O pensador e revolucionário Karl Marx é um caso especial. Também ele descobriu e franqueou um novo campo para o conhecimento: o materialismo histórico. Esta ciência diz-nos, basicamente, que: 1) é a produção social da existência das sociedades humanas que comanda todas as suas outras manifestações, incluindo por fim as mais requintadamente espirituais; 2) desde que as sociedades humanas produzem um excedente económico, este é apropriado por uma classe exploradora; 3) as formas por que se manifesta essa apropriação, os mecanismos da exploração e as próprias classes em confronto, vão-se sucedendo historicamente; 4) os meios de produção que uma sociedade usa são o factor decisivo no estabelecimento de determinadas relações de produção; 5) com a transformação dos meios de produção, dá-se um impulso para a mutação nas relações de produção; 6) a transformação histórica das sociedades é concretamente operada pela luta de classes, 7) com o modo de produção capitalista nesceu uma classe - o proletariado - que tem por missão histórica varrer para sempre da história da humanidade as sociedades de classes. Este programa é imenso, ainda mal aflorado sequer, quanto mais esgotado. Se o compararmos com o darwinismo actual - onde mal se reconhece já o tosco esboço do seu fundador - , concluiremos que o que impressiona no materialismo histórico é a imponência praticamente inalterada dos seus monumentais fundamentos.
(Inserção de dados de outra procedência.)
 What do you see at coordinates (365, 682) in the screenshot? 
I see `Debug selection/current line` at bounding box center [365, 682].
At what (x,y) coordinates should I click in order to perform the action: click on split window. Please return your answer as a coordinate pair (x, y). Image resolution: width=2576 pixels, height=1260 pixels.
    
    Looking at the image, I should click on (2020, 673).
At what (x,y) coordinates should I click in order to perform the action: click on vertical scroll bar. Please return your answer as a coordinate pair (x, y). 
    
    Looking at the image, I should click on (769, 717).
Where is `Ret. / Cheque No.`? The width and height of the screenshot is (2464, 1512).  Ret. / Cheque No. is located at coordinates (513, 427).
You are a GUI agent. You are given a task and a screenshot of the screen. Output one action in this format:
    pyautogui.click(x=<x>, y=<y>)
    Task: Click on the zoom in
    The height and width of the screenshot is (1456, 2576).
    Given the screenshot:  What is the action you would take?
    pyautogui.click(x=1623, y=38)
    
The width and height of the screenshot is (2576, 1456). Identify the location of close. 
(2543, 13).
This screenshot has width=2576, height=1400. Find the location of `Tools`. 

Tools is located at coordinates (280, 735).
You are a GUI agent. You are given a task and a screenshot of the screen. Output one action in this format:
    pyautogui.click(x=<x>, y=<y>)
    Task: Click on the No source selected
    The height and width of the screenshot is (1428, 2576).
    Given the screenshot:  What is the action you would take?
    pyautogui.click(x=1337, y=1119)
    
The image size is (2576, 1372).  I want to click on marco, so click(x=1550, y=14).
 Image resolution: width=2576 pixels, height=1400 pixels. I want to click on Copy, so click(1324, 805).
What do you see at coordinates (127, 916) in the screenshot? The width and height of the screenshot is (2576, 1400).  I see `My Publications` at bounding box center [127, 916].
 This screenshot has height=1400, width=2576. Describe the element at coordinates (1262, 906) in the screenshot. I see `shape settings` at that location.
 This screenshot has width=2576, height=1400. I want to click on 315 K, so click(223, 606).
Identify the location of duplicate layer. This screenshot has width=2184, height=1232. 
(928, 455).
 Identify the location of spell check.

O marxismo é ainda uma ciência económica insuperada e incontornável (a única verdadeiramente credora de estatuto científico) e uma integral concepção do mundo materialista e dialéctica, hoje em dia cada vez mais prestigiada à medida que prossegue a revolução nas ciências naturais - mormente a astro-física e a biologia - desenhando-se claramente um continuum epistemológico (não reducionista) entre aquelas e as ciências da sociedade. Para simplificar, ocupar-nos-emos aqui apenas brevemente do “continente História”.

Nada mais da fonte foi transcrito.